Un vieil auteur d’Annales nous parle d’un palatium d’Angeriacum, sur la Voultonne, en territoire d’Aulnis, où demeurait le roi Pépin , le plus jeune des trois fils de l’empereur Louis le Débonnaire nommé par lui «roi d’Aquitaine» ; or, la Santonia civitas avait été rattachée à l’Aquitaine depuis la division de la Gaule faite par Auguste . Qu’était. ce palatium? C’était, vraisemblablement, la villa ou le staplum dont nous avons parlé au chapitre précédent, c’est-à-dire, une de ces fermes royales «où les rois et les princes des premiers temps du moyen âge se transportaient successivement afin de pourvoir à leur administration, en percevoir les revenus, et où, par suite, ils s’occupaient de la direction générale de leurs royaumes ou principautés, et y frappaient même monnaie» . Là, pour se conformer à un vœu ou à un ordre paternel, dit un chroniqueur , Pépin d’Aquitaine installa un monastère de l’ordre de Saint-Benoît, et l’église de ce monastère fut dédiée par ces cénobites à saint Jean-Baptiste .

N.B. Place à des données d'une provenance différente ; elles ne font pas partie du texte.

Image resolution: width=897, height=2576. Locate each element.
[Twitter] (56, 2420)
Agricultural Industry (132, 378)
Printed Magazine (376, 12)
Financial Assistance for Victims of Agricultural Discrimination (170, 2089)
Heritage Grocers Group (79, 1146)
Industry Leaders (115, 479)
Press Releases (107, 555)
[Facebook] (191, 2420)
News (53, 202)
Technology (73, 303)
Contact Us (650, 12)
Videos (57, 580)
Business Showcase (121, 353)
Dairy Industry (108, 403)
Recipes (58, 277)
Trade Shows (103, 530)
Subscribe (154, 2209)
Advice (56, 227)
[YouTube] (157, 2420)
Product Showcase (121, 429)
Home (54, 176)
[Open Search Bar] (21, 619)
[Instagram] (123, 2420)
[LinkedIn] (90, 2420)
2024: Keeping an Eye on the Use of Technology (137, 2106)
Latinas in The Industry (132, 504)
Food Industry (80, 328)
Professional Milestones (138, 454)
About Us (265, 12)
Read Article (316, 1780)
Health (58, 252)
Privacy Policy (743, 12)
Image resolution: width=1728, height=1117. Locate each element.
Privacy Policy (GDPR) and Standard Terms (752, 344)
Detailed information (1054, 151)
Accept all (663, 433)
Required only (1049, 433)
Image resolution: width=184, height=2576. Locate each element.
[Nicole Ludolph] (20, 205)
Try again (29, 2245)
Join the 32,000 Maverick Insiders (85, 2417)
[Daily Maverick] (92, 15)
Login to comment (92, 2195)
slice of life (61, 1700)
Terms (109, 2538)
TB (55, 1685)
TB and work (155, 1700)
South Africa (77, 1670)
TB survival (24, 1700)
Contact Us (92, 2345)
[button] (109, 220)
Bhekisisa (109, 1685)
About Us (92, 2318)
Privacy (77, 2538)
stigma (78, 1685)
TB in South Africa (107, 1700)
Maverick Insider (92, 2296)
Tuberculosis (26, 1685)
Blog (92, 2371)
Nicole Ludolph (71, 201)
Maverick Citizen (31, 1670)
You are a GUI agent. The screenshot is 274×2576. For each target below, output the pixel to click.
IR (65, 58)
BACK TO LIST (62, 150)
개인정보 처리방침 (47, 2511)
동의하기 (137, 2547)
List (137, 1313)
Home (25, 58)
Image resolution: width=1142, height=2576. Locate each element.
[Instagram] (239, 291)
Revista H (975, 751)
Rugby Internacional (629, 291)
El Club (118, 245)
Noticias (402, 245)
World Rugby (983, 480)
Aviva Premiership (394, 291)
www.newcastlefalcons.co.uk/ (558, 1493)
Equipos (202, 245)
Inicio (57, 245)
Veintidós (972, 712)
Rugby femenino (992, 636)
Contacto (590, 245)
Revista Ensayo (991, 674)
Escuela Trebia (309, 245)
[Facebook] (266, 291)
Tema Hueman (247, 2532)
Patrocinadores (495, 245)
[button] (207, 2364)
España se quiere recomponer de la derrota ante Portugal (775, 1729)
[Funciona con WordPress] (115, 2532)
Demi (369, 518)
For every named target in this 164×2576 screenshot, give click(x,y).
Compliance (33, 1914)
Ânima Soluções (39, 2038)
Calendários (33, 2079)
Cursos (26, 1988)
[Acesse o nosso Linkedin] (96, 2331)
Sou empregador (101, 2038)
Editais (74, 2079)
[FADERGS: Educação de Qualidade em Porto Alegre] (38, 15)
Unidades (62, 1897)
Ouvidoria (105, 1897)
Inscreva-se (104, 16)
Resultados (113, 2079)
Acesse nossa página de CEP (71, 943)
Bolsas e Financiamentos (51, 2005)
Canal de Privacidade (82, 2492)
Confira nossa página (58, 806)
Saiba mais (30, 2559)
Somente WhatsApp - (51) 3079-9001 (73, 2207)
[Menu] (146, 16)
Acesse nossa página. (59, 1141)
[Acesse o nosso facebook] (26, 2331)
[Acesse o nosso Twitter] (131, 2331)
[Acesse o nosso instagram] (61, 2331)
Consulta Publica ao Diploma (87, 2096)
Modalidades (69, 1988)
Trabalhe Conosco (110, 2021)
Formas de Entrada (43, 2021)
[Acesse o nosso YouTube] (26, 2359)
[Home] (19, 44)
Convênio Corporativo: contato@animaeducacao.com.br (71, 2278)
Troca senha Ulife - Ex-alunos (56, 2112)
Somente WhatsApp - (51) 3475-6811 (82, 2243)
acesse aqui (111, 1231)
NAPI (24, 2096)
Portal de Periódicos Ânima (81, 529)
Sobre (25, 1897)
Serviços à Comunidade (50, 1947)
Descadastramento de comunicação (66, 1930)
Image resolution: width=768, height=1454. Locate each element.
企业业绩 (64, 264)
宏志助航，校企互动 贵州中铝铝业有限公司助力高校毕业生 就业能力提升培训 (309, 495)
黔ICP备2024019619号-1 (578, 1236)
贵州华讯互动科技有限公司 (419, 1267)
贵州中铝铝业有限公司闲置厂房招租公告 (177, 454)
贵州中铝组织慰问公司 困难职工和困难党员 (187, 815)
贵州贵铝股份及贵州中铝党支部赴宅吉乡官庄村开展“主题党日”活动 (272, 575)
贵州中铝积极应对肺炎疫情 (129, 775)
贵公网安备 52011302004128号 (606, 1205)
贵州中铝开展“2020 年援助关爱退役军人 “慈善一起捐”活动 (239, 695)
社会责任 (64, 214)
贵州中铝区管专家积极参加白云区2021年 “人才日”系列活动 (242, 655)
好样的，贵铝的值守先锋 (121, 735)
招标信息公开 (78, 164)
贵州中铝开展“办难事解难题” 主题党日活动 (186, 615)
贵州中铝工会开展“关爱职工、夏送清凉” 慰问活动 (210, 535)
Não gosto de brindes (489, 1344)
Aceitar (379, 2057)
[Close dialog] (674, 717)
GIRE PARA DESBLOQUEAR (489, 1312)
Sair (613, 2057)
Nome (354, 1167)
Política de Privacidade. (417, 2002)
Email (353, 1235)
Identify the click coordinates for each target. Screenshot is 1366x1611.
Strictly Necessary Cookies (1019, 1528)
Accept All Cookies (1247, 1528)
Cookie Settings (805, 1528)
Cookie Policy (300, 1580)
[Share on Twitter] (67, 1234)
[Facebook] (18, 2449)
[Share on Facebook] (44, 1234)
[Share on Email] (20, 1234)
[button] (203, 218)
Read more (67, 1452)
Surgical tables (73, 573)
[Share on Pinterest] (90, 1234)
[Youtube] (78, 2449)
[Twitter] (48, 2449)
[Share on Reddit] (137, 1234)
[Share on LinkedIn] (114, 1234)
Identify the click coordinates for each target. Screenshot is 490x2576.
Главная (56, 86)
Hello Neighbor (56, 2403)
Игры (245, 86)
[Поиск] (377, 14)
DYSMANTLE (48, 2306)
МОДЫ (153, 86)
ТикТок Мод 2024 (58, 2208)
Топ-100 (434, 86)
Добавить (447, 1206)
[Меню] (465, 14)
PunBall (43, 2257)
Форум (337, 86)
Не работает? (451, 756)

En ce temps-là, le précurseur du Christ, dominant les apôtres eux-mêmes et la Vierge mère , apparaissait comme la plus grande figure de la religion chrétienne et, dans l’ordre de la hiérarchie céleste, elle suivait immédiatement celle de Jésus-Christ. C’est ainsi que la très grande fête du solstice d’hiver, marquant la renaissance du Soleil invaincu (natalis dies Solis invicti) ayant été consacrée par l’Eglise à célébrer la nativité de Jésus, l’Enfant-Dieu, la fête du solstice d’été, également marquée par une foule de cérémonies, de pompes et de coutumes païennes, comme celle des feux de joie, allumés en l’honneur du Soleil, fut mise sous l’invocation de saint Jean-Baptiste et destinée par l’Église à commémorer sa naissance .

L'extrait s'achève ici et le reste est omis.